O levantamento analisou os contracheques dos desembargadores João Ferreira Filho e Sebastião de Moraes, além do juiz Ivan Lúcio Amarante, entre setembro de 2024 e fevereiro de 2026. No período, os três receberam valores mensais acima do teto constitucional, fixado em R$ 46 mil.
De acordo com os dados, os pagamentos incluem não apenas a chamada “folha corrente”, mas também a “folha complementar”, onde são lançadas verbas como adicionais, indenizações e benefícios diversos, que elevam a remuneração final.
Valores elevados
Conforme o levantamento, os dois desembargadores receberam cerca de R$ 1,5 milhão cada no período analisado, enquanto o juiz somou aproximadamente R$ 827 mil.
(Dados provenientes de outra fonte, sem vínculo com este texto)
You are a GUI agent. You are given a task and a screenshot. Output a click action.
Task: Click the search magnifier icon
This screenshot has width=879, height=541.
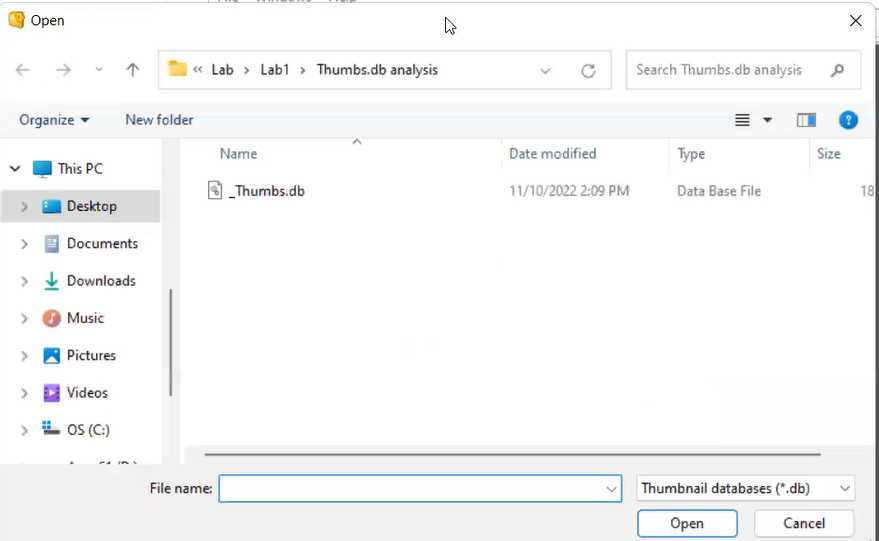(838, 70)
No total, os pagamentos chegam a cerca de R$ 3,8 milhões.
Mesmo após o afastamento, os salários continuaram sendo pagos, com variações mensais que, em alguns casos, ultrapassaram R$ 100 mil.
Parte das informações, no entanto, deixou de ser disponibilizada no Portal da Transparência do TJMT, especialmente os dados referentes às folhas complementares a partir de agosto de 2025.
Investigação
Os magistrados são investigados por suposta ligação com o advogado Roberto Zampieri, apontado como articulador de um esquema de negociação de decisões judiciais.
As apurações ganharam força após a análise de um celular apreendido, que teria revelado conversas envolvendo magistrados, operadores e intermediários, além de negociações que incluiriam vantagens financeiras e outros benefícios em troca de decisões favoráveis.
Medidas do STF
Diante do cenário, o Supremo Tribunal Federal (STF) determinou a suspensão de verbas indenizatórias — conhecidas como “penduricalhos” — que permitem que salários ultrapassem o teto constitucional.
Além disso, decisão recente do ministro Flávio Dino vedou a aplicação de aposentadoria compulsória como punição máxima em casos de irregularidades graves envolvendo magistrados.
As investigações seguem em andamento.